▶ The task
Every entry needs to appear again exactly as written below.
=-=-=-=-=
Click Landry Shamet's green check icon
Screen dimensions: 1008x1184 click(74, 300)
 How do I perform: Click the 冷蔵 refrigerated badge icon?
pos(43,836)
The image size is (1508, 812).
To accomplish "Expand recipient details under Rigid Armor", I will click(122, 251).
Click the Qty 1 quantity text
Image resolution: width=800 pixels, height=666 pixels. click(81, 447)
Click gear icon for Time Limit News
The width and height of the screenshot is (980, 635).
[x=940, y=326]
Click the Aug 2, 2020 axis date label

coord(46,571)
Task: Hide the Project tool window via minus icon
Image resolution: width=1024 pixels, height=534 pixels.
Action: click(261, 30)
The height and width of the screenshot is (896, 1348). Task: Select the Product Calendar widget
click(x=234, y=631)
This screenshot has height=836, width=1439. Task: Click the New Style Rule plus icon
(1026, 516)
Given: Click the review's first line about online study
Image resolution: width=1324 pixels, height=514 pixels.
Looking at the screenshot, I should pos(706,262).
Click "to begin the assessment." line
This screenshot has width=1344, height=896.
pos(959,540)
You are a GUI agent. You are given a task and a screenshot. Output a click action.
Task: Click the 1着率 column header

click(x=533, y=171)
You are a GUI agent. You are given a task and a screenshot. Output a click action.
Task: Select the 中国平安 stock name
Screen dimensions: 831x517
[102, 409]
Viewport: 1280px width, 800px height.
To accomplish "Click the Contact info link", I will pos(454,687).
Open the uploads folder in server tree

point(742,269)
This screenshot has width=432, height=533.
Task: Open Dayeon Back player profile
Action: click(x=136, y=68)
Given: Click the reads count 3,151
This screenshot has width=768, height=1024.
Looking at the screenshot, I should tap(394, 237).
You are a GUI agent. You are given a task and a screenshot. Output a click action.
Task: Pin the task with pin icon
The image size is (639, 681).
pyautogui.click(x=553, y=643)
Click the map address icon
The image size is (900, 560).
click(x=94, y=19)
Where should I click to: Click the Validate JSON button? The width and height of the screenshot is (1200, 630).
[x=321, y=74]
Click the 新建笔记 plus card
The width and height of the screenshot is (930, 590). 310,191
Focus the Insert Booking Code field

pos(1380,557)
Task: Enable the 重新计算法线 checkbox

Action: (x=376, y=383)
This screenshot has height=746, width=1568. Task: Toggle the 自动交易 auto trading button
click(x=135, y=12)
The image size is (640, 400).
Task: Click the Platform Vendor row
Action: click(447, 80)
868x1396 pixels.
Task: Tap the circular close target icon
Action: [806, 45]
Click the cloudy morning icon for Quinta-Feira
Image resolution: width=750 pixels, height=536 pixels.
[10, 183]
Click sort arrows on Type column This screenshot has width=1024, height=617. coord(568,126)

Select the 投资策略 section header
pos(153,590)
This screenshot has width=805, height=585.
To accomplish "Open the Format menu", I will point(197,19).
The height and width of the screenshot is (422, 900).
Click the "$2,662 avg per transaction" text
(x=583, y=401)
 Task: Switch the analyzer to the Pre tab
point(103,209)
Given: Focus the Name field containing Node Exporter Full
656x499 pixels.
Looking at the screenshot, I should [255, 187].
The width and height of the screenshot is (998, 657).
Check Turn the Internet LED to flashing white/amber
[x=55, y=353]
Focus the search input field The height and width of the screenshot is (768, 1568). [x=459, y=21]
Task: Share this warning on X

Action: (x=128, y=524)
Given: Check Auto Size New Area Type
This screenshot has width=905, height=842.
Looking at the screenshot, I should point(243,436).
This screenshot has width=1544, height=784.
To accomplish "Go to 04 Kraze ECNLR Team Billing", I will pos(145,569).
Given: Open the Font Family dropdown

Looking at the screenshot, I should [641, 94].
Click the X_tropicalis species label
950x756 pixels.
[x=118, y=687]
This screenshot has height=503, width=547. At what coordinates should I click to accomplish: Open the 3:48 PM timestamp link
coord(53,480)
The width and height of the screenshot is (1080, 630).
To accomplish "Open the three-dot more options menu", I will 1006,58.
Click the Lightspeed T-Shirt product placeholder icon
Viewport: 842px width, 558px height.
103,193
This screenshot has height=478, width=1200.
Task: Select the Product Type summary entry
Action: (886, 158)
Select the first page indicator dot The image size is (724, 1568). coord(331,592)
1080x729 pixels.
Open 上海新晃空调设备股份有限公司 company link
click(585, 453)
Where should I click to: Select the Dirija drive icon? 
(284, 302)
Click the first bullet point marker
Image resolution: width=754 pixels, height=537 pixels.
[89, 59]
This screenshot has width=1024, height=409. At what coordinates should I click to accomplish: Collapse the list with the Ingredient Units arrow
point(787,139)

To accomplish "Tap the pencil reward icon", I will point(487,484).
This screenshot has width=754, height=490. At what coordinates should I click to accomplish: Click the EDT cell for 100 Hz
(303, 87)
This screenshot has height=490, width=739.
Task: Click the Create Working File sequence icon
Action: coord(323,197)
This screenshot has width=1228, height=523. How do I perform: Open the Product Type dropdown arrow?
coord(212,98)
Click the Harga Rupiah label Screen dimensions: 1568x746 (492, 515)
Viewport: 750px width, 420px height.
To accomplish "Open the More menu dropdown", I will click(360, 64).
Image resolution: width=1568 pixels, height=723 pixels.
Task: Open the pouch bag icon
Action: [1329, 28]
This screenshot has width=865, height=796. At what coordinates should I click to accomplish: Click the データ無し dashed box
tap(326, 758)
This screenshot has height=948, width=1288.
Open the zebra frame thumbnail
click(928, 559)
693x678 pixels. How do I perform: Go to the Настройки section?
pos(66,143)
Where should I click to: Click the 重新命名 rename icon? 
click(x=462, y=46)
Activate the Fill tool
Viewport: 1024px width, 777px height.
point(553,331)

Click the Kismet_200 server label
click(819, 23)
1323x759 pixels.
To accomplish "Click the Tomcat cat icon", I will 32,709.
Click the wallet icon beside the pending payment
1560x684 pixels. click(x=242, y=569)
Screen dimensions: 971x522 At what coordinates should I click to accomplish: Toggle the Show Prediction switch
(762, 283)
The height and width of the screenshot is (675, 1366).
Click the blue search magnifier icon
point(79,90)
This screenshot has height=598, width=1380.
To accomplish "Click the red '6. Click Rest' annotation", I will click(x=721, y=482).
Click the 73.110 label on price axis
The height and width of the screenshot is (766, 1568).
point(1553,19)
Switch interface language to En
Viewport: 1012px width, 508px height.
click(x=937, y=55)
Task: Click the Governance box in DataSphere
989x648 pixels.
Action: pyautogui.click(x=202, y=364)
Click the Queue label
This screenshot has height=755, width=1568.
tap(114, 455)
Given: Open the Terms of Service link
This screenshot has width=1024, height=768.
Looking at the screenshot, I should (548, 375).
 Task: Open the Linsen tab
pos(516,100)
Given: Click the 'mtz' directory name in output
=-=-=-=-=
▶ Reply to the exercise
Click Landry Shamet's green check icon
Screen dimensions: 1008x1184 click(74, 300)
 How do I perform: Click the 冷蔵 refrigerated badge icon?
pos(43,836)
The image size is (1508, 812).
To accomplish "Expand recipient details under Rigid Armor", I will click(122, 251).
Click the Qty 1 quantity text
Image resolution: width=800 pixels, height=666 pixels. click(81, 447)
Click gear icon for Time Limit News
The width and height of the screenshot is (980, 635).
[x=940, y=326]
Click the Aug 2, 2020 axis date label

coord(46,571)
Task: Hide the Project tool window via minus icon
Image resolution: width=1024 pixels, height=534 pixels.
Action: click(261, 30)
The height and width of the screenshot is (896, 1348). Task: Select the Product Calendar widget
click(x=234, y=631)
This screenshot has height=836, width=1439. Task: Click the New Style Rule plus icon
(1026, 516)
Given: Click the review's first line about online study
Image resolution: width=1324 pixels, height=514 pixels.
Looking at the screenshot, I should pos(706,262).
Click "to begin the assessment." line
This screenshot has width=1344, height=896.
pos(959,540)
You are a GUI agent. You are given a task and a screenshot. Output a click action.
Task: Click the 1着率 column header

click(x=533, y=171)
You are a GUI agent. You are given a task and a screenshot. Output a click action.
Task: Select the 中国平安 stock name
Screen dimensions: 831x517
[102, 409]
Viewport: 1280px width, 800px height.
To accomplish "Click the Contact info link", I will pos(454,687).
Open the uploads folder in server tree

point(742,269)
This screenshot has width=432, height=533.
Task: Open Dayeon Back player profile
Action: click(x=136, y=68)
Given: Click the reads count 3,151
This screenshot has width=768, height=1024.
Looking at the screenshot, I should tap(394, 237).
You are a GUI agent. You are given a task and a screenshot. Output a click action.
Task: Pin the task with pin icon
The image size is (639, 681).
pyautogui.click(x=553, y=643)
Click the map address icon
The image size is (900, 560).
click(x=94, y=19)
Where should I click to: Click the Validate JSON button? The width and height of the screenshot is (1200, 630).
[x=321, y=74]
Click the 新建笔记 plus card
The width and height of the screenshot is (930, 590). 310,191
Focus the Insert Booking Code field

pos(1380,557)
Task: Enable the 重新计算法线 checkbox

Action: (x=376, y=383)
This screenshot has height=746, width=1568. Task: Toggle the 自动交易 auto trading button
click(x=135, y=12)
The image size is (640, 400).
Task: Click the Platform Vendor row
Action: click(447, 80)
868x1396 pixels.
Task: Tap the circular close target icon
Action: [806, 45]
Click the cloudy morning icon for Quinta-Feira
Image resolution: width=750 pixels, height=536 pixels.
[10, 183]
Click sort arrows on Type column This screenshot has width=1024, height=617. coord(568,126)

Select the 投资策略 section header
pos(153,590)
This screenshot has width=805, height=585.
To accomplish "Open the Format menu", I will point(197,19).
The height and width of the screenshot is (422, 900).
Click the "$2,662 avg per transaction" text
(x=583, y=401)
 Task: Switch the analyzer to the Pre tab
point(103,209)
Given: Focus the Name field containing Node Exporter Full
656x499 pixels.
Looking at the screenshot, I should [255, 187].
The width and height of the screenshot is (998, 657).
Check Turn the Internet LED to flashing white/amber
[x=55, y=353]
Focus the search input field The height and width of the screenshot is (768, 1568). [x=459, y=21]
Task: Share this warning on X

Action: (x=128, y=524)
Given: Check Auto Size New Area Type
This screenshot has width=905, height=842.
Looking at the screenshot, I should point(243,436).
This screenshot has width=1544, height=784.
To accomplish "Go to 04 Kraze ECNLR Team Billing", I will pos(145,569).
Given: Open the Font Family dropdown

Looking at the screenshot, I should [641, 94].
Click the X_tropicalis species label
950x756 pixels.
[x=118, y=687]
This screenshot has height=503, width=547. At what coordinates should I click to accomplish: Open the 3:48 PM timestamp link
coord(53,480)
The width and height of the screenshot is (1080, 630).
To accomplish "Open the three-dot more options menu", I will 1006,58.
Click the Lightspeed T-Shirt product placeholder icon
Viewport: 842px width, 558px height.
103,193
This screenshot has height=478, width=1200.
Task: Select the Product Type summary entry
Action: (886, 158)
Select the first page indicator dot The image size is (724, 1568). coord(331,592)
1080x729 pixels.
Open 上海新晃空调设备股份有限公司 company link
click(585, 453)
Where should I click to: Select the Dirija drive icon? 
(284, 302)
Click the first bullet point marker
Image resolution: width=754 pixels, height=537 pixels.
[89, 59]
This screenshot has width=1024, height=409. At what coordinates should I click to accomplish: Collapse the list with the Ingredient Units arrow
point(787,139)

To accomplish "Tap the pencil reward icon", I will point(487,484).
This screenshot has width=754, height=490. At what coordinates should I click to accomplish: Click the EDT cell for 100 Hz
(303, 87)
This screenshot has height=490, width=739.
Task: Click the Create Working File sequence icon
Action: coord(323,197)
This screenshot has width=1228, height=523. How do I perform: Open the Product Type dropdown arrow?
coord(212,98)
Click the Harga Rupiah label Screen dimensions: 1568x746 (492, 515)
Viewport: 750px width, 420px height.
To accomplish "Open the More menu dropdown", I will click(360, 64).
Image resolution: width=1568 pixels, height=723 pixels.
Task: Open the pouch bag icon
Action: [1329, 28]
This screenshot has width=865, height=796. At what coordinates should I click to accomplish: Click the データ無し dashed box
tap(326, 758)
This screenshot has height=948, width=1288.
Open the zebra frame thumbnail
click(928, 559)
693x678 pixels. How do I perform: Go to the Настройки section?
pos(66,143)
Where should I click to: Click the 重新命名 rename icon? 
click(x=462, y=46)
Activate the Fill tool
Viewport: 1024px width, 777px height.
point(553,331)

Click the Kismet_200 server label
click(819, 23)
1323x759 pixels.
To accomplish "Click the Tomcat cat icon", I will 32,709.
Click the wallet icon beside the pending payment
1560x684 pixels. click(x=242, y=569)
Screen dimensions: 971x522 At what coordinates should I click to accomplish: Toggle the Show Prediction switch
(762, 283)
The height and width of the screenshot is (675, 1366).
Click the blue search magnifier icon
point(79,90)
This screenshot has height=598, width=1380.
To accomplish "Click the red '6. Click Rest' annotation", I will click(x=721, y=482).
Click the 73.110 label on price axis
The height and width of the screenshot is (766, 1568).
point(1553,19)
Switch interface language to En
Viewport: 1012px width, 508px height.
click(x=937, y=55)
Task: Click the Governance box in DataSphere
989x648 pixels.
Action: pyautogui.click(x=202, y=364)
Click the Queue label
This screenshot has height=755, width=1568.
tap(114, 455)
Given: Open the Terms of Service link
This screenshot has width=1024, height=768.
Looking at the screenshot, I should (548, 375).
 Task: Open the Linsen tab
pos(516,100)
Given: Click the 'mtz' directory name in output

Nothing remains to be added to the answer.